** start DATA FOR THIS EXERCISE **

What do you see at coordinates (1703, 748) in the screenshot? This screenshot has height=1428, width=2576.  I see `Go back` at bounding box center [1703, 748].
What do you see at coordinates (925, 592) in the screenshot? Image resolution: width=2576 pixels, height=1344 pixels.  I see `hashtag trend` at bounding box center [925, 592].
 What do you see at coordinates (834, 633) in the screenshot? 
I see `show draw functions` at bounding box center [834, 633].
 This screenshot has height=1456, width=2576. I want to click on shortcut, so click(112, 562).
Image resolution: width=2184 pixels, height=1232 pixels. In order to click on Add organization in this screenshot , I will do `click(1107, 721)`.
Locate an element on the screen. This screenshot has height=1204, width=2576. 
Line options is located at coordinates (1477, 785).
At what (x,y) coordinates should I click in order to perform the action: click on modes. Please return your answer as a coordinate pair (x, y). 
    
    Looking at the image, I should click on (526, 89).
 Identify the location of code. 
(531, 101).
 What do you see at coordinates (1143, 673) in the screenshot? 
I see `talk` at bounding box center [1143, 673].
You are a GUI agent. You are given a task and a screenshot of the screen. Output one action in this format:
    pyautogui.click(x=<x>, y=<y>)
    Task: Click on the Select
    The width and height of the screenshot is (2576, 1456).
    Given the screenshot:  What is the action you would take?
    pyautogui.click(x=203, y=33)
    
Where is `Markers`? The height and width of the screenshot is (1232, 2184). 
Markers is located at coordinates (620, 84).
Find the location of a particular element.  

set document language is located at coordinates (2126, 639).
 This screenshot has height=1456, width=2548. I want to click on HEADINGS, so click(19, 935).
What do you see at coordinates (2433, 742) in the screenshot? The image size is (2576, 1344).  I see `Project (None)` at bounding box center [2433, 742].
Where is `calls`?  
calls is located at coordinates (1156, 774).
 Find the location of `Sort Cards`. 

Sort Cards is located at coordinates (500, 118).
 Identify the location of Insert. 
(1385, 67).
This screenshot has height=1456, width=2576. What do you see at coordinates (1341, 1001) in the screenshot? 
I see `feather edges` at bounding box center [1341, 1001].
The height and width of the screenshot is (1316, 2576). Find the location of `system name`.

** end DATA FOR THIS EXERCISE **

DIRECTIONS
Could you copy out all of the records above, word for word and with nothing changed?

THE REPLY
What do you see at coordinates (1703, 748) in the screenshot? This screenshot has height=1428, width=2576.  I see `Go back` at bounding box center [1703, 748].
What do you see at coordinates (925, 592) in the screenshot? Image resolution: width=2576 pixels, height=1344 pixels.  I see `hashtag trend` at bounding box center [925, 592].
 What do you see at coordinates (834, 633) in the screenshot? 
I see `show draw functions` at bounding box center [834, 633].
 This screenshot has height=1456, width=2576. I want to click on shortcut, so click(112, 562).
Image resolution: width=2184 pixels, height=1232 pixels. In order to click on Add organization in this screenshot , I will do `click(1107, 721)`.
Locate an element on the screen. This screenshot has height=1204, width=2576. 
Line options is located at coordinates (1477, 785).
At what (x,y) coordinates should I click in order to perform the action: click on modes. Please return your answer as a coordinate pair (x, y). 
    
    Looking at the image, I should click on (526, 89).
 Identify the location of code. 
(531, 101).
 What do you see at coordinates (1143, 673) in the screenshot? 
I see `talk` at bounding box center [1143, 673].
You are a GUI agent. You are given a task and a screenshot of the screen. Output one action in this format:
    pyautogui.click(x=<x>, y=<y>)
    Task: Click on the Select
    The width and height of the screenshot is (2576, 1456).
    Given the screenshot:  What is the action you would take?
    pyautogui.click(x=203, y=33)
    
Where is `Markers`? The height and width of the screenshot is (1232, 2184). 
Markers is located at coordinates (620, 84).
Find the location of a particular element.  

set document language is located at coordinates (2126, 639).
 This screenshot has height=1456, width=2548. I want to click on HEADINGS, so click(19, 935).
What do you see at coordinates (2433, 742) in the screenshot? The image size is (2576, 1344).  I see `Project (None)` at bounding box center [2433, 742].
Where is `calls`?  
calls is located at coordinates (1156, 774).
 Find the location of `Sort Cards`. 

Sort Cards is located at coordinates (500, 118).
 Identify the location of Insert. 
(1385, 67).
This screenshot has height=1456, width=2576. What do you see at coordinates (1341, 1001) in the screenshot? 
I see `feather edges` at bounding box center [1341, 1001].
The height and width of the screenshot is (1316, 2576). Find the location of `system name`.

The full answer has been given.